Each file operation has four distinct stages:
- The start of the operation. The callback is invoked before any directories are scanned or files are processed. This gives the application the opportunity to set parameters that control the frequency of callbacks during the operation itself.
- The optional scan phase during which the system function enumerates the files that will be involved in the copy or move operation. The file count obtained is used to set the
Limit
field. The application may use this subsequently to indicate the degree of progress. - The main processing of the files.
- The end of the operation.
The callback function is invoked once at the start of the operation, during the (optional) scan and processing stages, and finally once at the end of the operation. During the scan and processing stages, the Skip
and Delay
options provide alternative ways to control the frequency with which the function is invoked.
If both options are 0, the callback will be invoked after every file is processed. However, if there are a large number of small files involved, and you simply want to update a progress bar, this may prove to be unnecessarily frequent, and will increase the total time required to complete the operation.
If you want to update a progress bar regularly (for example every second), the Delay
option (1000 = 1 second) is the better choice. In other circumstances, you might choose to use Skip
.
If you use both options, the callback will be invoked when both apply, so if you set Skip
to 10 and Delay
to 5000, the callback will be invoked after at least 10 files have been processed and at least 5 seconds have elapsed since the previous invocation of the callback.

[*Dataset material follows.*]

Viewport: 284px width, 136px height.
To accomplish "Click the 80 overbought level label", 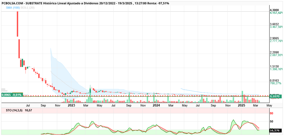I will [x=272, y=114].
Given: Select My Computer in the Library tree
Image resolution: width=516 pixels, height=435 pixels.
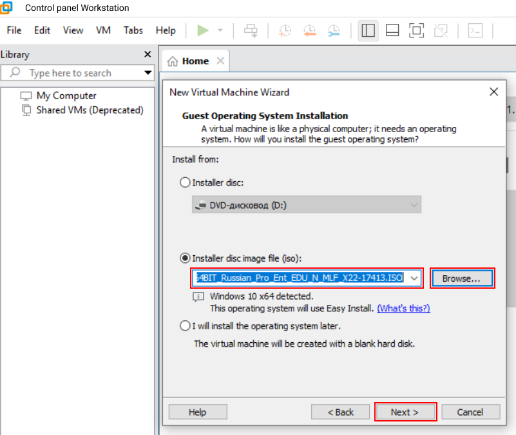Looking at the screenshot, I should pos(66,95).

The value of the ProgressCallback variant option may be:
fn |
The name of the callback function. |
fn data |
The name of the callback function, and an array or namespace which is to be passed to the callback in its left argument. |
The right argument given to the callback function is a 3-element vector:
[1] |
Function | Character vector which identifies the function that caused the callback to be executed. |
[2] |
Event | Character vector describing the event that lead to the callback being executed. See below. |
[3] |
Info | Reference to a namespace containing information about the event. See below. |
Event
Event is a character vector which indicates the stage of the copy or move operation.
'Start' |
Reported by the first invocation of the callback which occurs before any files are scanned or processed. This may be used to set the parameters that control the operation. See Options . |
'Scan' |
Indicates that the system function is in the initial phase of scanning the files in order to calculate Limit . See ScanFirst . |
'Progress' |
Indicates that the system function is at the main stage of the operation and is processing the files. |
'Done' |
Indicates that all files have been processed. |
Note that there will always be at least 2 invocations of the callback, to indicate the start and end of the operation.
Info
Info is a reference to a namespace that contains information about the event. This namespace persists for the duration of the execution of the system function and contains the following fields:
Progress |
A number between 0 and Limit . When the event code is 'Start' , Progress is 0 . Every time a file or directory is processed, Progress is increased by 1. Finally when the event code is 'Done' , Progress will be equal to Limit . |
Limit |
The maximum value of Progress . This value might change during the file operation if it does not do a full discovery first (the ScanFirst option is 0), or if the file structure changes between the scan and the file operation. |
Last |
A vector of file names which have been processed since the last invocation of the callback function. The user can specify the maximum length of this vector by setting the LastFileCount option. The names in this list are the source names rather than the destination names. The Last vector is always empty when the event is 'Start' and it is cleared when going from the 'Scan' phase to the 'Progress' phase, to avoid any confusion. |
Data |
A field that is reserved for the user to store data which persists between invocations of the callback. It could for example be used to keep a sequence number, to count the number of times the callback had been run. |
Options |
This is a namespace which contains the information that controls the future execution of the callback and it is described below. |
Options
This Namespace contains options that control future invocations of the callback. The options persist between these invocations, so there is no need to set them again unless they should be changed. The fields and their default values are:
Field | Default | Description |
---|---|---|
ScanFirst |
1 | Specifies if the file operation should do a "scan pass" before processing the files. This stage just enumerates the files to determine how many there are. This will ensure Limit has a realistic value when the actual processing of the files happens. The ScanFirst field is only inspected right after the first invocation of the callback function, with the event code 'Start' . |
Delay |
0 | Specifies the number of milliseconds to wait until the callback will be called again. If all file operations finish before this time, the callback function is called anyway, with the event code 'Done' . If a slow file operation is happening (such as copying a big file), the actual delay before the callback is invoked might be longer than the value of Delay . |
Skip |
0 | Specifies a number of files to skip between invocations of the callback function. If you are only interested in getting a callback for each tenth file, you should set this option to 9, for example. |
LastFileCount |
1 | An integer, specifying the maximum number of the latest filenames to be stored in the Last field. The default is to only store the last file processed, but if Delay or Skip are non-zero, multiple files could have been processed between calls to the callback function. A value of 5 for example, will make sure that the five last files processed before calling the callback, will have their names in the Last field. The Last field might have fewer elements than LastFileCount , if the number of files processed since the last call is less than LastFileCount . The value ¯1 indicates that the Last field should contain all the last files since the last call (no limit). |
The result of the callback function is a Boolean scalar indicating whether the system function should continue or stop:
1: Execution should continue.
0: Execution should stop. In this case, an INTERRUPT
(event 1003) is signalled.